I’d like to talk a bit more about my experience with that fantasy rpg I just mentioned. While I didn’t get too far into any of the work involved in that project, it was the beginning of a whole new era of writing for me. I opened myself up to the world of script writing (something I had little interest in before), and to the world of real world development. When you’re designing a world for a novel, you only have to see it well enough to write your readers into it. You have narrative readily available to throw your readers into the story, but that’s completely gone in video games. Instead of you writing and describing everything that happens around the reader, the reader is instead a player, and is experiencing the world as the artists pictured it, and it’s your job to reflect that world in the characters.

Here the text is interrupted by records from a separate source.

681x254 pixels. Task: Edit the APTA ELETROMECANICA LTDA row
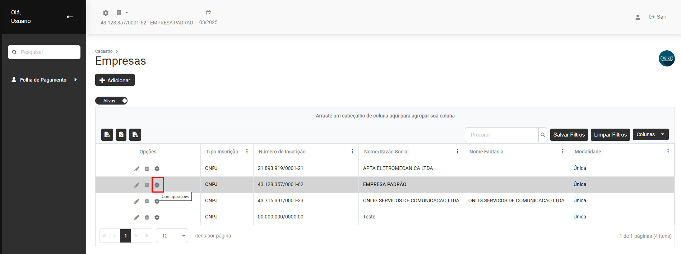tap(137, 169)
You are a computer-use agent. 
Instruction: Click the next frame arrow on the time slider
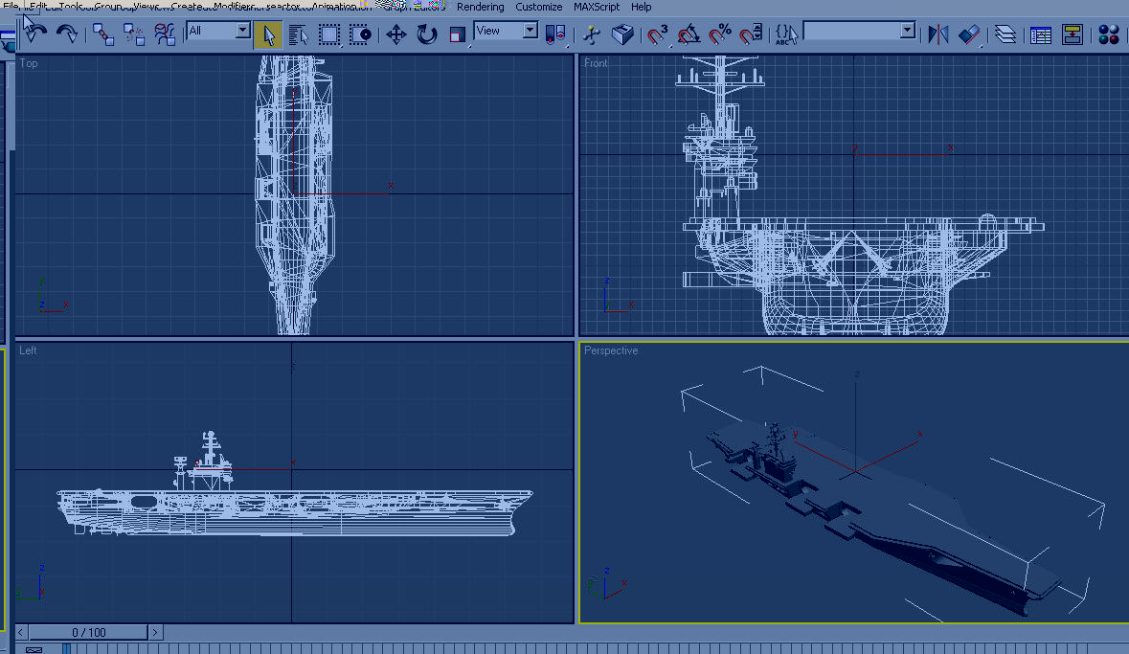(x=156, y=632)

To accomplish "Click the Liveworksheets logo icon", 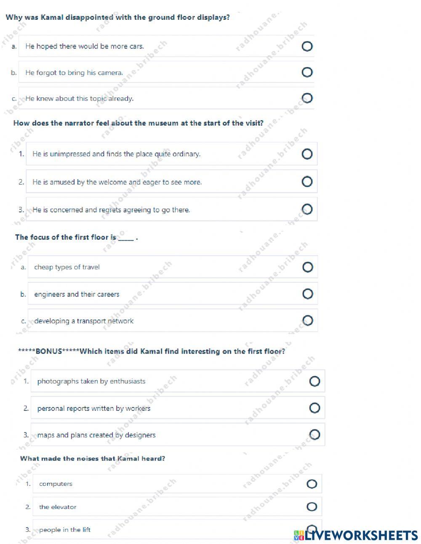I will (x=298, y=535).
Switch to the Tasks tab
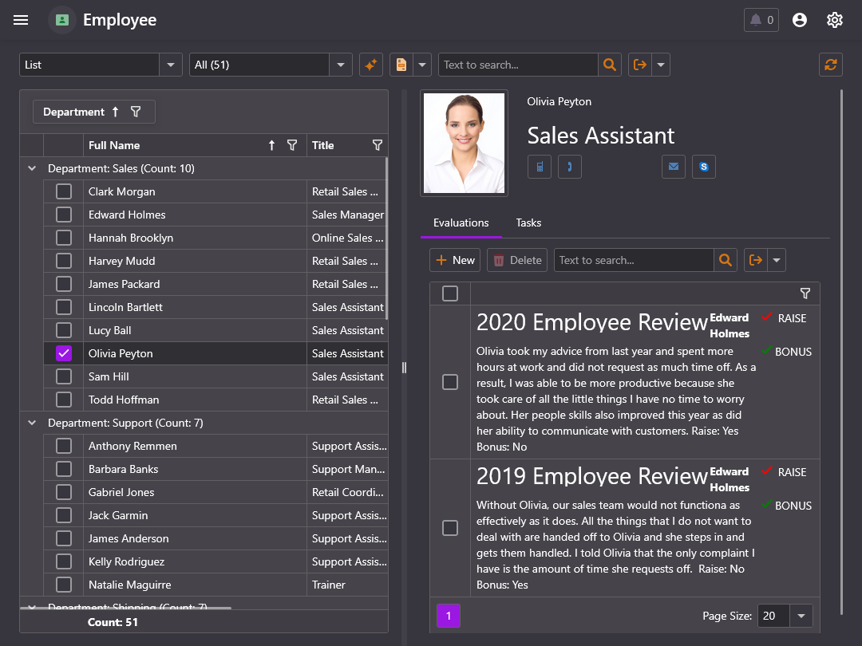862x646 pixels. [x=528, y=223]
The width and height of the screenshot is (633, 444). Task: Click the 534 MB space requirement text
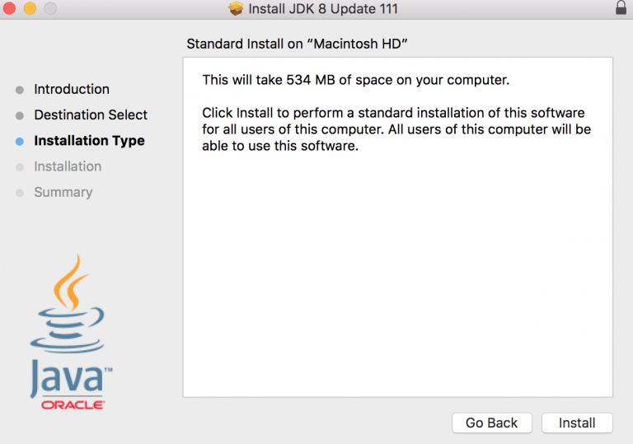pyautogui.click(x=356, y=80)

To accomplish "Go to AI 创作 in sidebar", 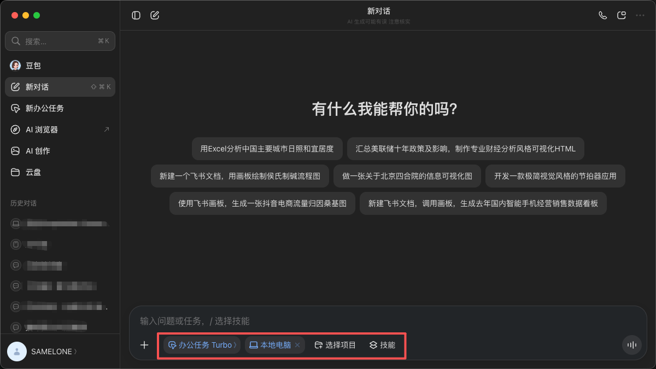I will tap(60, 151).
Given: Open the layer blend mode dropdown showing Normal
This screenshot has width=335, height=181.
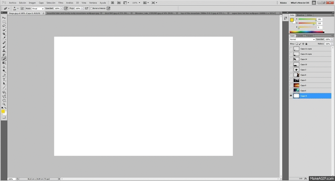Looking at the screenshot, I should coord(302,39).
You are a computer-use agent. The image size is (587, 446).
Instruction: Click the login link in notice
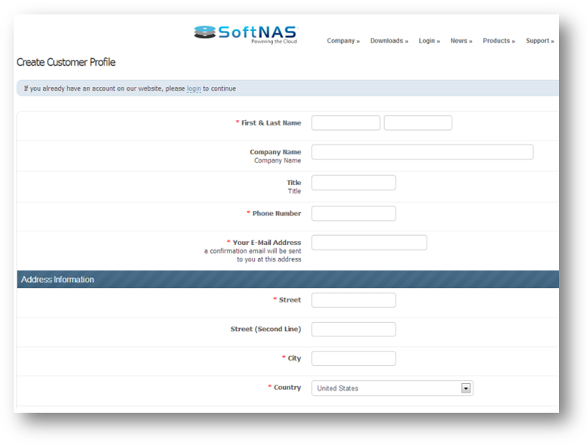194,88
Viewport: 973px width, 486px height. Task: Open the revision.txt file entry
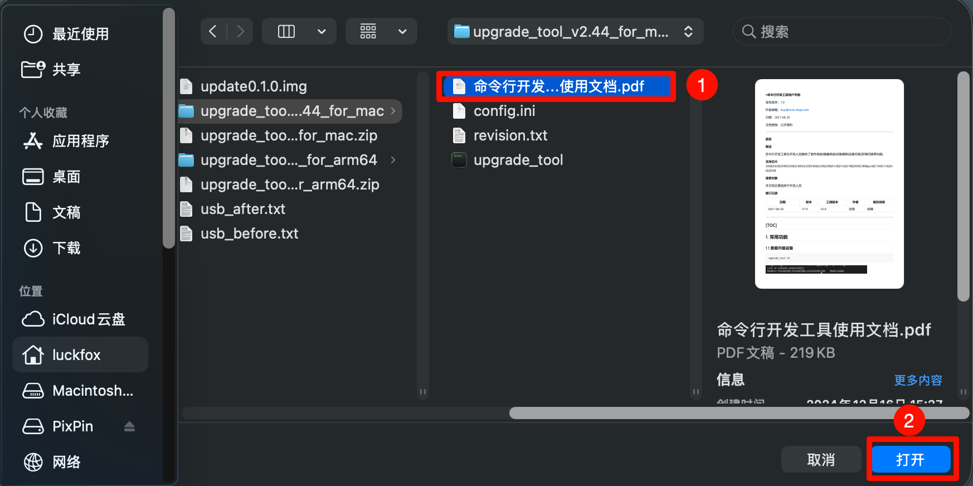pyautogui.click(x=510, y=135)
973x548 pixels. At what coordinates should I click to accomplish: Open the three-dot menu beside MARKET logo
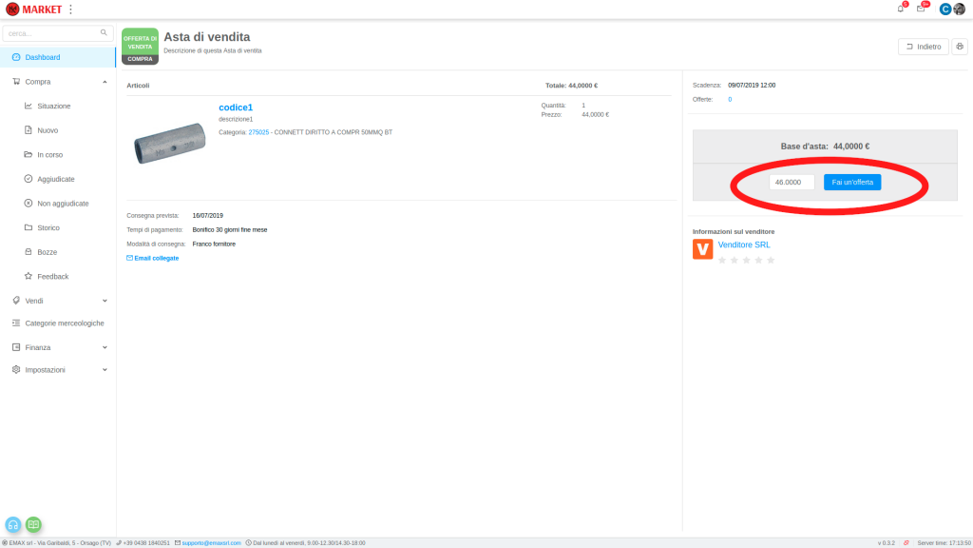point(70,10)

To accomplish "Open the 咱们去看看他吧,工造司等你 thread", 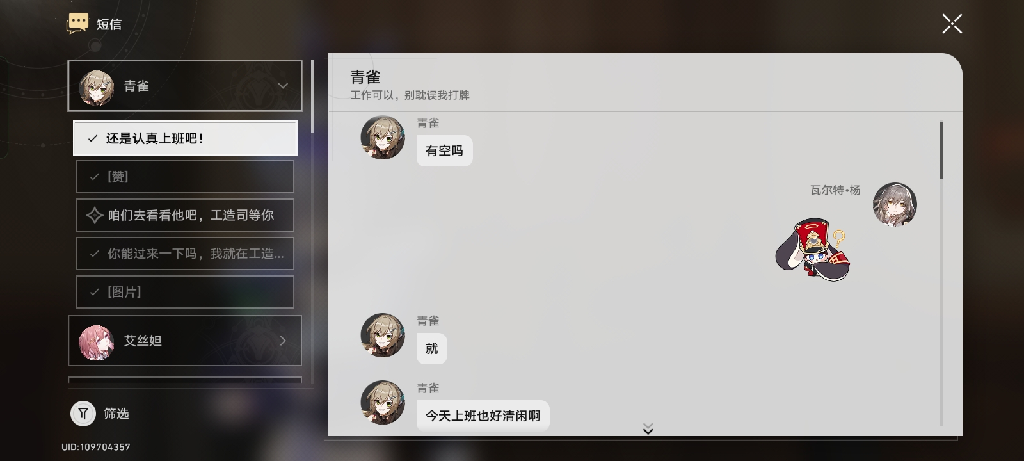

A video game I finished recently is Kingdoms of Amalur: Reckoning. I highly recommend it if you like diverse combat, but that’s not what I’m here to discuss today. I picked up the game because my boyfriend said I should try it, and he reinforced this fact by supplying me with the information that one of my favourite fantasy authors, R.A. Salvatore, wrote the story for the game. Here’s an article with an interview with R.A. Salvatore regarding his involvement in the game.

What I’ve so far learned about writing for video games is that it’s nothing like writing a novel. You need to show the player the world you’ve spent so long building in a completely different way. Each and every character within the game, whether it be a simple farmer or a merchant is significant. Your story affects everyone, everyone the player touches, and everything that you, the writer, have yet to touch on yourself.

What are your thoughts on the stories behind video games, the writing that is involved in it? Have any of you ever written for a video game before (be it dialogue, quests, or developing an actual story)?